Metropolitan News-Enterprise

 

Wednesday, October 10, 2012

 

Page 1

 

C.A. Takes Liberal View on Pleading Claims Act Compliance

Allegation That Plaintiff Supplied Omitted Information to Defendant’s Representative Held Enough to Survive Demurrer

 

By KENNETH OFGANG, Staff Writer

 

A plaintiff’s allegation that she amended her tort claim by advising the defendant’s authorized representative of the occurrence date, after omitting it from her original claim, was sufficient to plead compliance with the government claims statute, the Fifth District Court of Appeal has ruled.

The justices Friday reinstated the action by Maria Dolores Jimenez Perez against the Golden Empire Transit District, which provides bus service in and around Bakersfield. The panel said Kern Superior Court Judge William D. Palmer erred in sustaining the district’s demurrer.

Perez claims that she was injured on July 15, 2009, while exiting a district bus, and that the injury was caused by the driver’s negligence. In her amended complaint, she alleged that she spoke to a district representative the day of the accident, and filed a timely claim on the following Jan. 15.

District Representative

On Jan. 19, she said, she received a phone call from a district representative, informing her that the date of the accident wasn’t on the claim form. Perez alleged that she “subsequently provided the date of the incident to said representative.”

The district, which rejected the claim, demurred to the complaint on the ground that failure to allege the occurrence date rendered the claim insufficient as a matter of law. The trial judge agreed.

But Justice Donald Franson Jr., writing for the court, said the demurrer should have been overruled.

“Under the rules governing appellate review of a general demurrer, we cannot interpret plaintiff’s allegations that she subsequently provided the date to mean that she failed to amend her claim,” the jurist wrote.  “Also, we conclude her allegations regarding compliance with the claim requirement are sufficient under Code of Civil Procedure section 459, which addresses pleading performance with statutory conditions.”
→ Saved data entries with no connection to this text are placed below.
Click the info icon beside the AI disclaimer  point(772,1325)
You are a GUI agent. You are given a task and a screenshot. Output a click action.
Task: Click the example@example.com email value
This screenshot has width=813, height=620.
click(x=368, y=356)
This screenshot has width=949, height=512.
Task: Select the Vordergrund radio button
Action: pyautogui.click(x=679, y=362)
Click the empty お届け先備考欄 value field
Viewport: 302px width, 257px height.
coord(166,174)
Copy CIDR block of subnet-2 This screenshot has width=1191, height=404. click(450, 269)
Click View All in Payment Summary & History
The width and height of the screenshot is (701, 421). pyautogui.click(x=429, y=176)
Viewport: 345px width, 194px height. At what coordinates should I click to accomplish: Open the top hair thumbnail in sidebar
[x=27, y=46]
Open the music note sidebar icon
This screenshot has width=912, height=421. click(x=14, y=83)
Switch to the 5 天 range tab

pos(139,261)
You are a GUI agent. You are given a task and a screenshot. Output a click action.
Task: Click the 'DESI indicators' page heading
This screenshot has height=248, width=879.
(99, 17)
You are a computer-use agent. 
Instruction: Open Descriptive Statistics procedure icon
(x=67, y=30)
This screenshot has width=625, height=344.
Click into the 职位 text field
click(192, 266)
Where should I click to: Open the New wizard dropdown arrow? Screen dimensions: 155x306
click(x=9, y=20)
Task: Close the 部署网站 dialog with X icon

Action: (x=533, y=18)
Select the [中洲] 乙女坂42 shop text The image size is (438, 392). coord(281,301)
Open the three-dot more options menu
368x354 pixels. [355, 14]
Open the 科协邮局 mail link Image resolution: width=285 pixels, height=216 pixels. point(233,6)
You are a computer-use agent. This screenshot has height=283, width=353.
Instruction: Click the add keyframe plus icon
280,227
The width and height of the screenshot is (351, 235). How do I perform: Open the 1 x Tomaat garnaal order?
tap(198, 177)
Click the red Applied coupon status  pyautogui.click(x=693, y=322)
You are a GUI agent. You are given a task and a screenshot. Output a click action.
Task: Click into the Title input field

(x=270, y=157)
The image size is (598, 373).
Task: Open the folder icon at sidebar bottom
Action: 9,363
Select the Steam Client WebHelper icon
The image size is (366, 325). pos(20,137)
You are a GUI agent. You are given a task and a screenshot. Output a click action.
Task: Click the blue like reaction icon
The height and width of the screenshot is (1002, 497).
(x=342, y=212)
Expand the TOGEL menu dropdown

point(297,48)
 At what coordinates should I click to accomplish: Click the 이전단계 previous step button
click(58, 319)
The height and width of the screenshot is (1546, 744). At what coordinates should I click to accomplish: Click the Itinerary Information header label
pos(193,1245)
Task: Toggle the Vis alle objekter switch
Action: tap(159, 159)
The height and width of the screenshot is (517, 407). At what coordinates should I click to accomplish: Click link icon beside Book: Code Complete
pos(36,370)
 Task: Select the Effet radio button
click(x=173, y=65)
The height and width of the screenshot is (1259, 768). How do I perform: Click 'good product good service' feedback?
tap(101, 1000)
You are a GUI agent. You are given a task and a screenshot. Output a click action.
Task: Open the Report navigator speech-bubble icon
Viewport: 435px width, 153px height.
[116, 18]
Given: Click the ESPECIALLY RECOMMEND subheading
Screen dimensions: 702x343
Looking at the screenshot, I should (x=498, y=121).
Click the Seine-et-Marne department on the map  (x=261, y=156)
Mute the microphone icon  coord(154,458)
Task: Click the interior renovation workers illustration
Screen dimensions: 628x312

Under Sec. 459, Franson explained, the plaintiff’s general allegation that she complied with the presentation requirement was sufficient to survive demurrer, as long as it did not conflict with a more specific allegation of the complaint.

Right to Amend

Government Code Sec. 910.8, the justice noted, requires the entity to notify the claimant in writing of any deficiency in the claim within 20 days, and to allow the claimant at least 15 days to amend the claim following any such notice. Sec. 910.6 allows a claim to be amended “at any time before the expiration of” the six-month or one-year period in which a claim must be presented “or before final action thereon is taken by the board, whichever is later.”

Franson reasoned:

“We conclude that it is reasonable to interpret plaintiff’s allegations to mean that she provided the date of the incident to Transit District’s representative by amending the claim in accordance with the requirements for amendment set forth in section 910.6.  This interpretation renders the last sentence of paragraph 18 internally consistent because that sentence states that she provided the date, ‘thus complying with the government tort claim statute.’  The contrary interpretation—that plaintiff provided the date in a manner that did not amend her claim—contradicts her general allegation that she provided the date and thus complied with the Government Claims Act. We recognize that paragraph 18 is reasonably susceptible to either interpretation, but conclude that the pleading must be liberally construed with inferences drawn that are favorable to the plaintiff.”

Whether the plaintiff can prove that she amended the claim in a manner consistent with the statute, Franson said in a footnote, “will be an altogether different matter.” 

The case is Perez v. Golden Empire Transit District, 12 S.O.S. 5033.